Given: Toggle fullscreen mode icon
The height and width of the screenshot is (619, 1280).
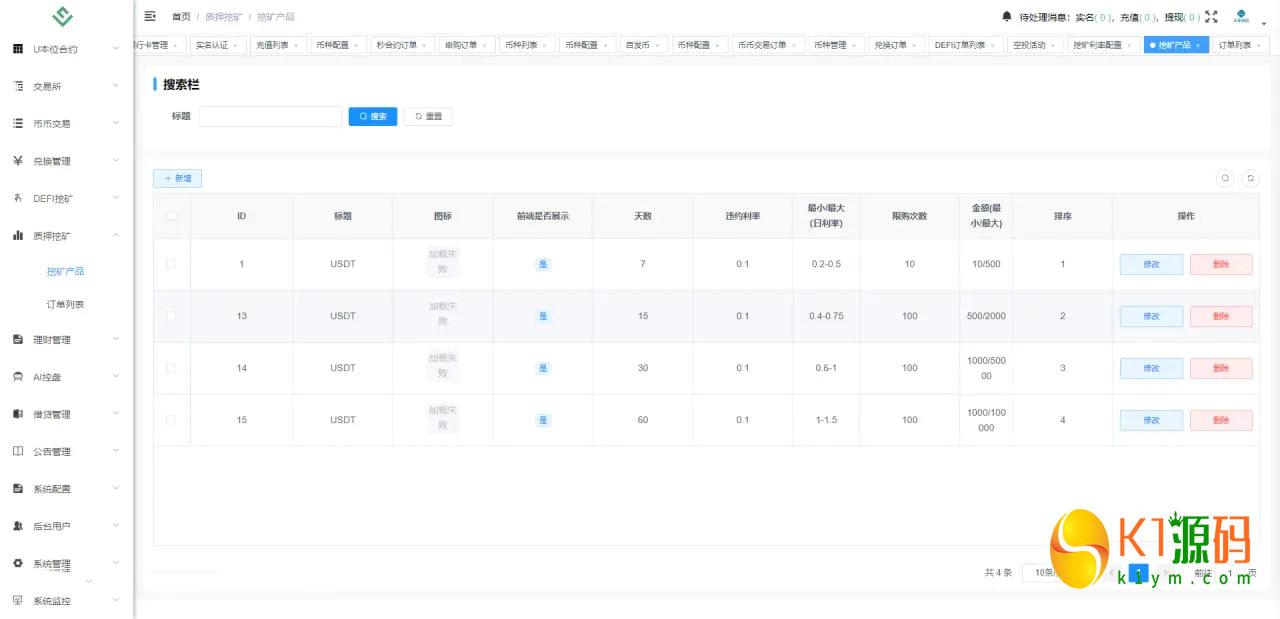Looking at the screenshot, I should (x=1212, y=16).
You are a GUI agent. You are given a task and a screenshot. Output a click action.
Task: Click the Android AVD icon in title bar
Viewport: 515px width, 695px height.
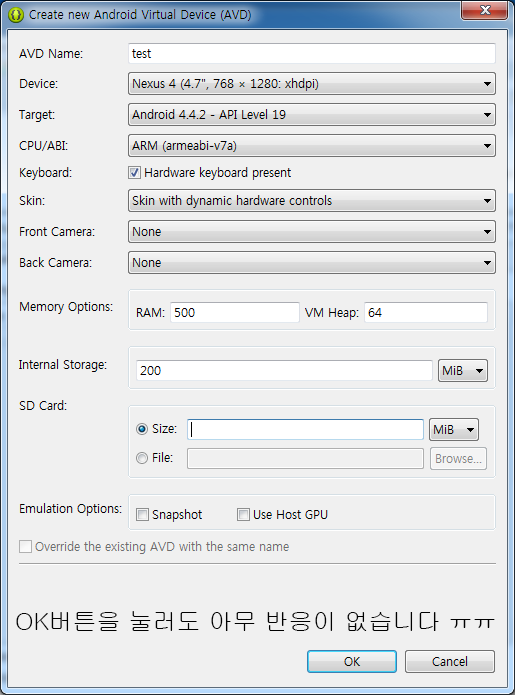coord(16,15)
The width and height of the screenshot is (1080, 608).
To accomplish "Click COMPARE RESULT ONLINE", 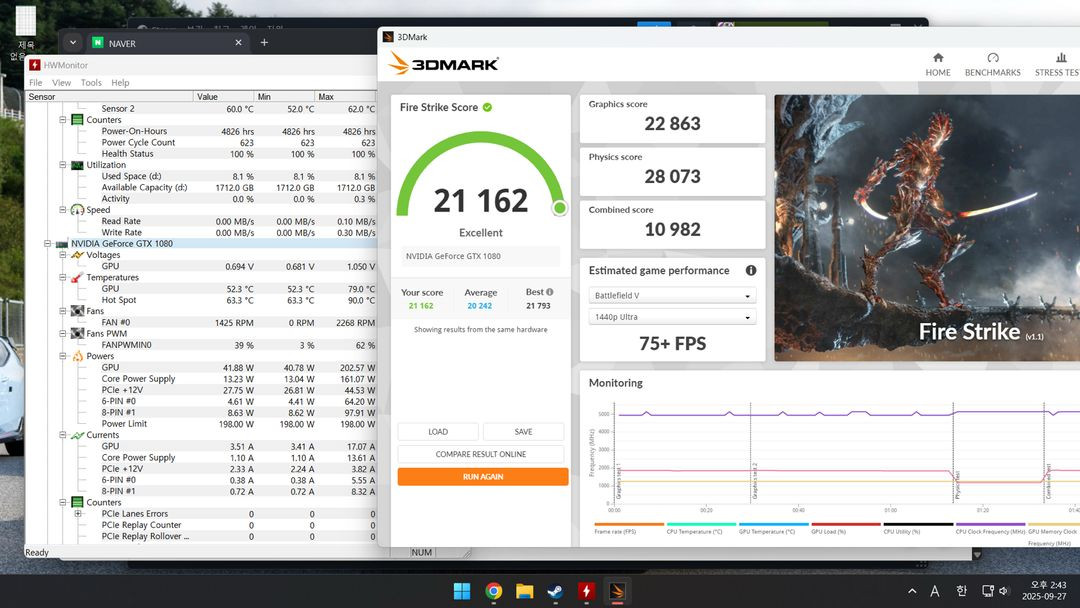I will 482,453.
################
Convert the items from the first one through the line containing "coord(16,15)" into a two-column CSV with the header instruction,response, one row per item. Put its text and its answer each in a single quoted field, replace line breaks with spaces, and omit the pictures.

instruction,response
"Given: Toggle fullscreen mode icon The height and width of the screenshot is (619, 1280).","Looking at the screenshot, I should (x=1212, y=16)."
"You are a GUI agent. You are given a task and a screenshot. Output a click action. Task: Click the Android AVD icon in title bar Viewport: 515px width, 695px height.","coord(16,15)"